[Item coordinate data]

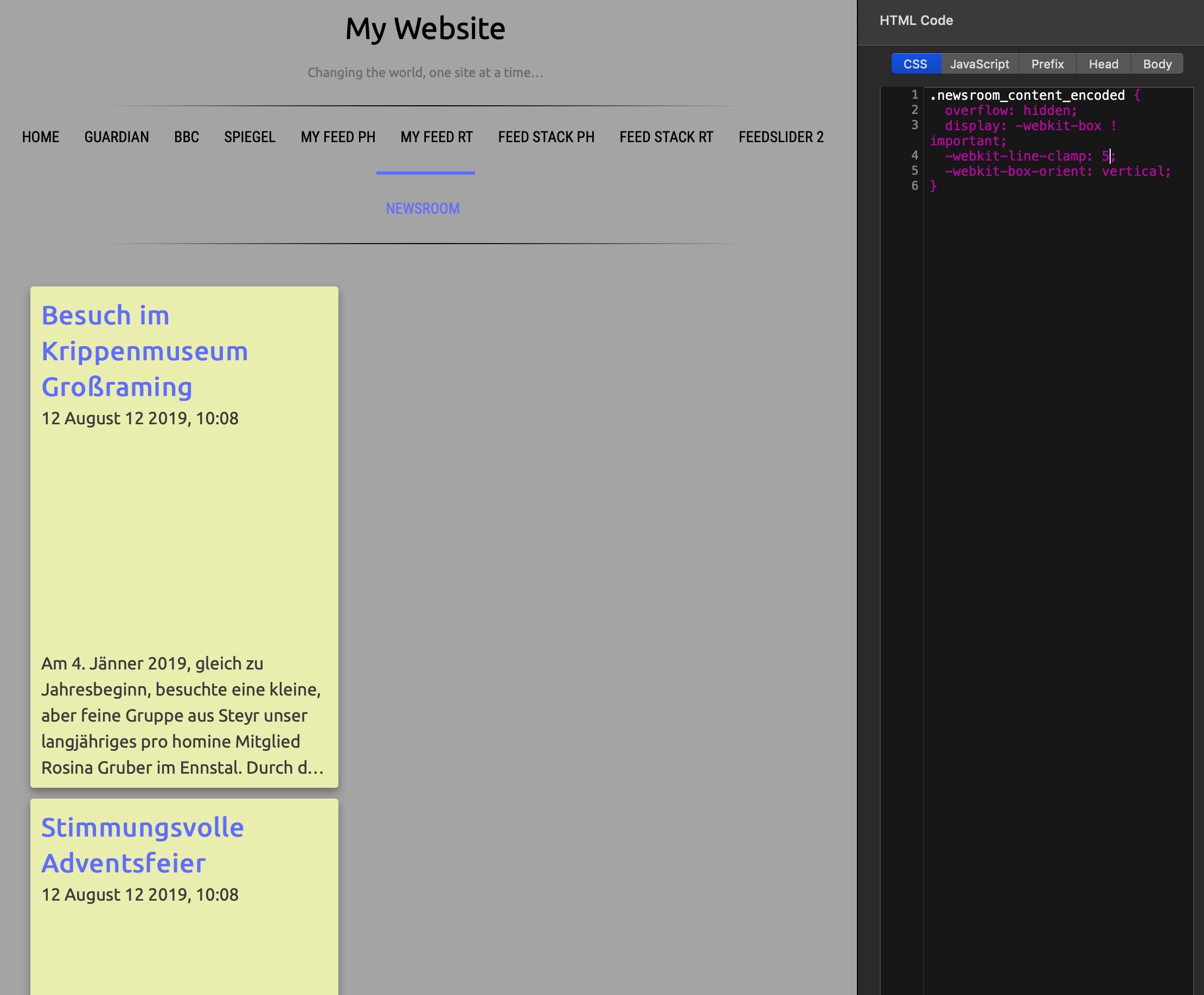Viewport: 1204px width, 995px height.
Task: Open Besuch im Krippenmuseum Großraming article
Action: 145,351
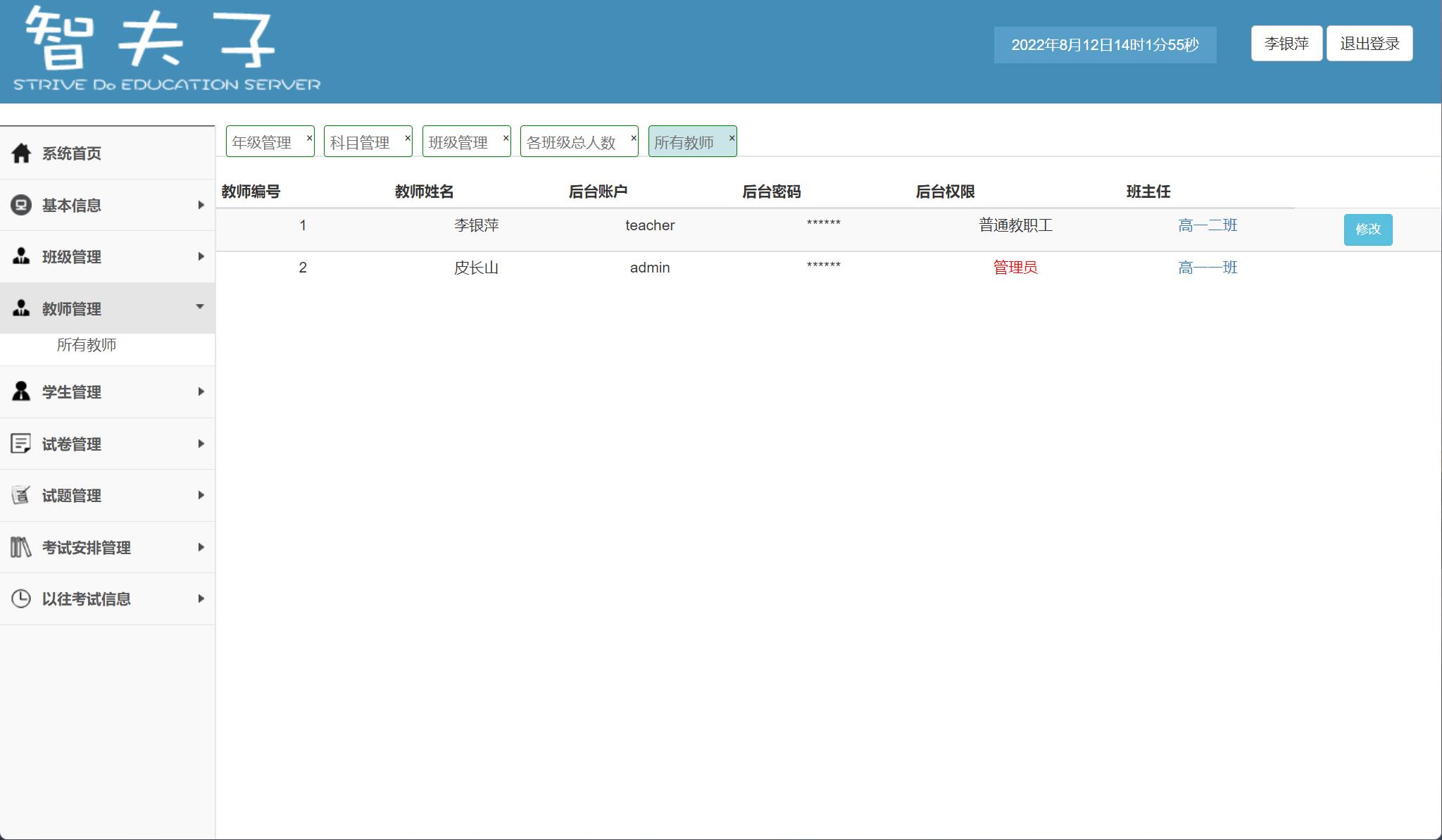Collapse the 教师管理 submenu arrow

tap(201, 308)
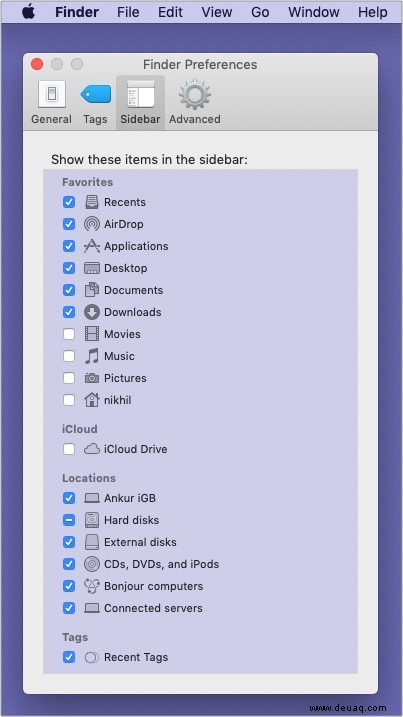Screen dimensions: 403x717
Task: Open the Advanced gear icon tab
Action: [194, 94]
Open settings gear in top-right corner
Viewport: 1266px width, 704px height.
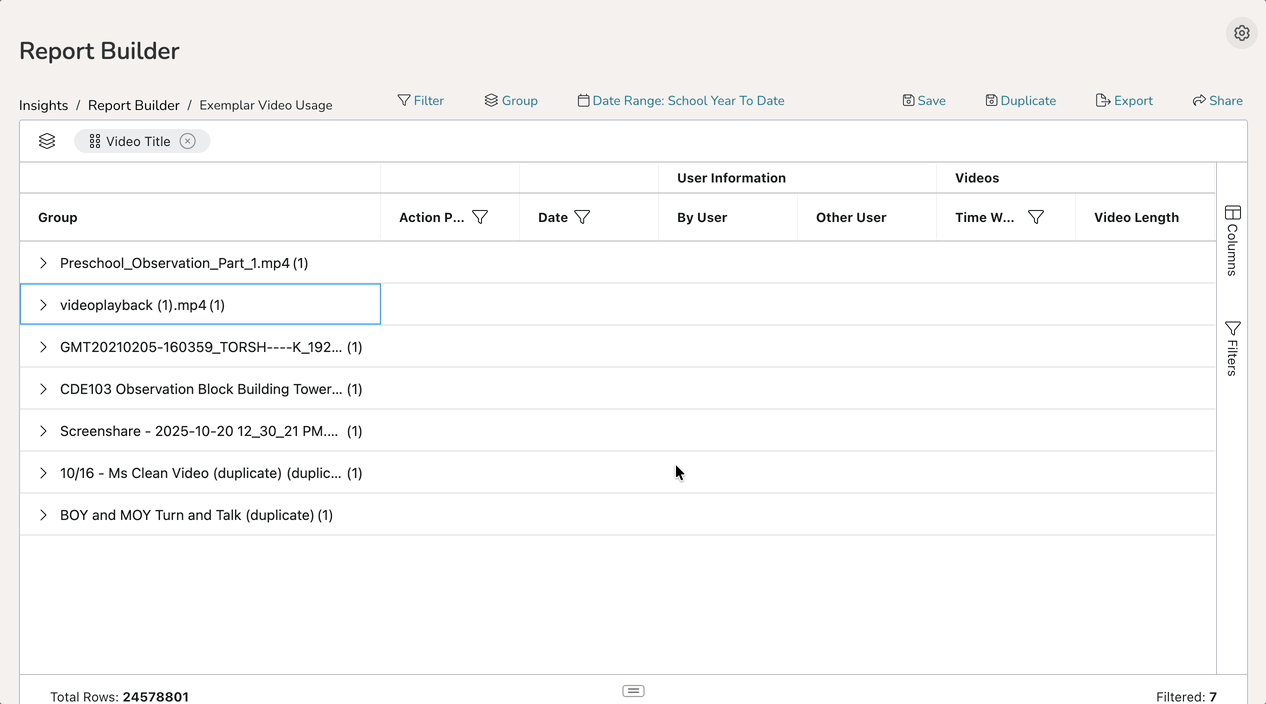click(1241, 33)
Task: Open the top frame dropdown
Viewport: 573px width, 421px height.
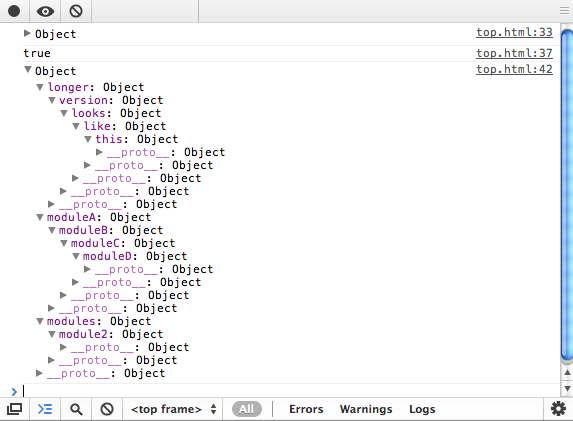Action: tap(174, 409)

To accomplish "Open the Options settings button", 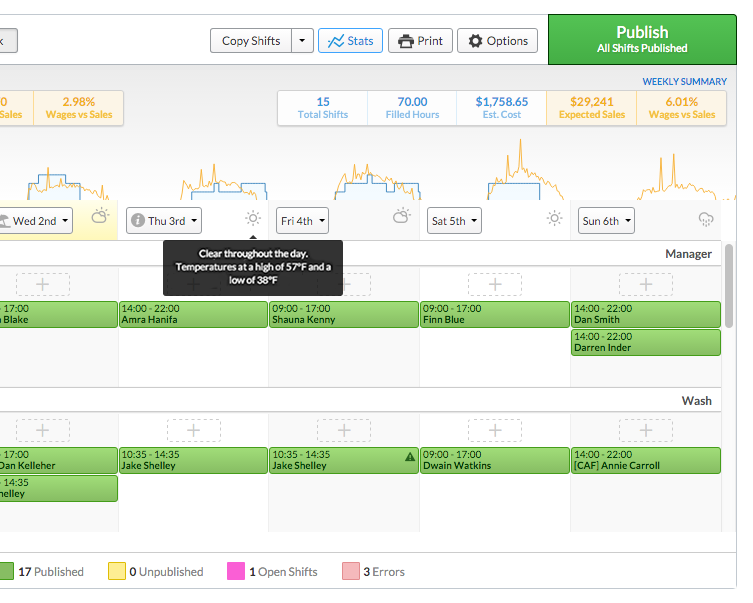I will click(x=497, y=41).
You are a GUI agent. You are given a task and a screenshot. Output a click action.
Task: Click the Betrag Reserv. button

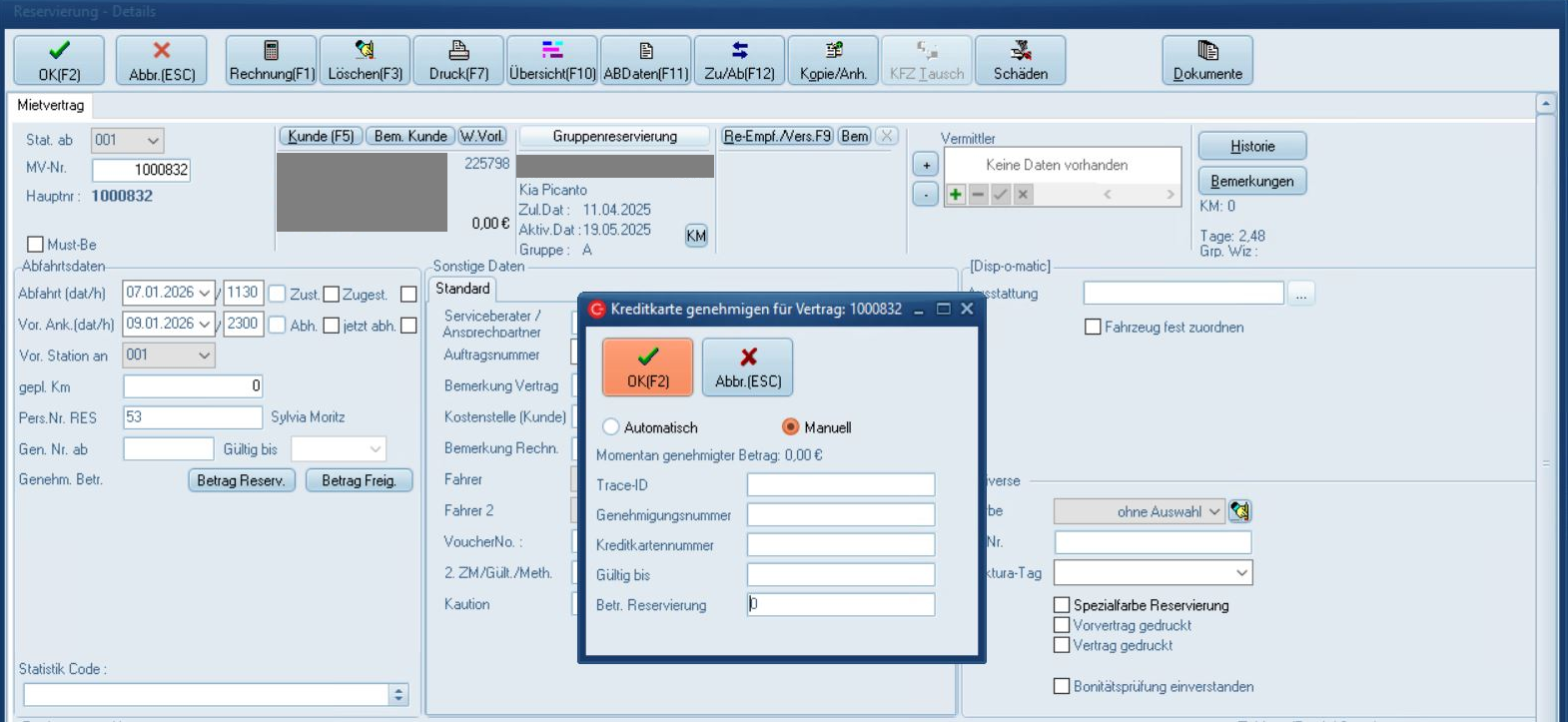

[Instruction]
Rewrite the stretch from the line containing "You are a GUI" through the end of the listing, renaming "screenshot" as "screen capture" and keeping everything else unchanged. Leave the pictures out of your answer.

[Answer]
You are a GUI agent. You are given a task and a screen capture. Output a click action.
Task: Click the Betrag Reserv. button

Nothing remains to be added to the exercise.